I always imagined the suitor as a man with a derby, a cane, and a diamond stickpin. His messages, sent from all corners of the globe, were filled with reckless passion expressed in dazzling phrases, with love that threw caution to the winds. I, too, began to fall in love with María Thielman. I imagined her as a haughty actress diademed, covered with pearls. But how did these letters come to be in my mother’s trunk? I never found out.

  The year 1910 came to Temuco. That memorable year I started school, in a rambling mansion with sparsely furnished rooms and a gloomy basement. In the spring we could see from the school the graceful Cautín River winding its way down below, its shores bordered with wild-apple trees. We used to sneak out of class to dip our feet in the cold water running over the white stones.

  The school opened infinite vistas for this six-year-old. Anything might contain a mystery. The physics lab, which I was not allowed to enter—filled with glistening instruments, retorts, and test tubes. The library, forever closed. The sons of settlers had no love of book learning. Still, the cellar was the most fascinating place of all. There was a deep silence, a deep darkness, but with candles to light it up for us, we used to play war games there. The victors would tie their prisoners to some ancient columns. The odor of dampness, of a hideaway, a tomb, given off by the school basement in Temuco, still haunts my memory.

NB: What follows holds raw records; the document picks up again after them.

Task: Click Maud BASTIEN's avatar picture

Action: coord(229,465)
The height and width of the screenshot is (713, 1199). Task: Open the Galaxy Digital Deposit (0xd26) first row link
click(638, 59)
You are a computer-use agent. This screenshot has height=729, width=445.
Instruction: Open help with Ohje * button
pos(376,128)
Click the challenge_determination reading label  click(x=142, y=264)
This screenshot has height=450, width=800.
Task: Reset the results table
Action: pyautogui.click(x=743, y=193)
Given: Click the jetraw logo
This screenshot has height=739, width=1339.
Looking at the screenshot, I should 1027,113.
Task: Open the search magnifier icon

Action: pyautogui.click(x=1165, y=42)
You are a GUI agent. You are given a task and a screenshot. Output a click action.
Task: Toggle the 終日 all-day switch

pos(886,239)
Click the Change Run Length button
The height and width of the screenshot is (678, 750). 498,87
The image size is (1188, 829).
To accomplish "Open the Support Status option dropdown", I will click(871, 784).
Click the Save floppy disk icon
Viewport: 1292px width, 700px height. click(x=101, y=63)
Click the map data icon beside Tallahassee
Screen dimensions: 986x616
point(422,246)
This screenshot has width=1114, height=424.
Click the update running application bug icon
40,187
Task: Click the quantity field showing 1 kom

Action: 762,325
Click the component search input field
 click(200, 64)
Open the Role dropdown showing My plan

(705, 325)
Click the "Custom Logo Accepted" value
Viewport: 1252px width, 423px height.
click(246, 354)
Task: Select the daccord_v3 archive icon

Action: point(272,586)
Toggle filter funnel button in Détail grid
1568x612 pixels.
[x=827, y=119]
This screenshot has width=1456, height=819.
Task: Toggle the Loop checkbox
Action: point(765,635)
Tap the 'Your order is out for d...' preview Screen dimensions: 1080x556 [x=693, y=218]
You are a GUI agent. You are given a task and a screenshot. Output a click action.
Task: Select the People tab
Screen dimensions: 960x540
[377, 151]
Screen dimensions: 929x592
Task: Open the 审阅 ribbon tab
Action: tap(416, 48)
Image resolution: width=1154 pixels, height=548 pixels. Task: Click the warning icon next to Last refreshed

  I grew older. Books began to interest me. Buffalo Bill’s adventures and Salgari’s voyages carried me far into the world of dreams. My first loves, the purest ones, found expression in letters to Blanca Wilson, the blacksmith’s daughter. One of the boys had fallen head over heels in love with her and asked me to write his love letters. I don’t remember what these letters were like exactly, but they may have been my first literary achievement, because one day, when I ran into this schoolgirl, she asked if I was the author of the letters her sweetheart brought her. I couldn’t deny my work and I said yes, very embarrassed. Then she handed me a quince, which of course I would not eat and put away like a treasure. Having thus replaced my friend in the girl’s heart, I went on writing endless love letters to her and receiving quinces.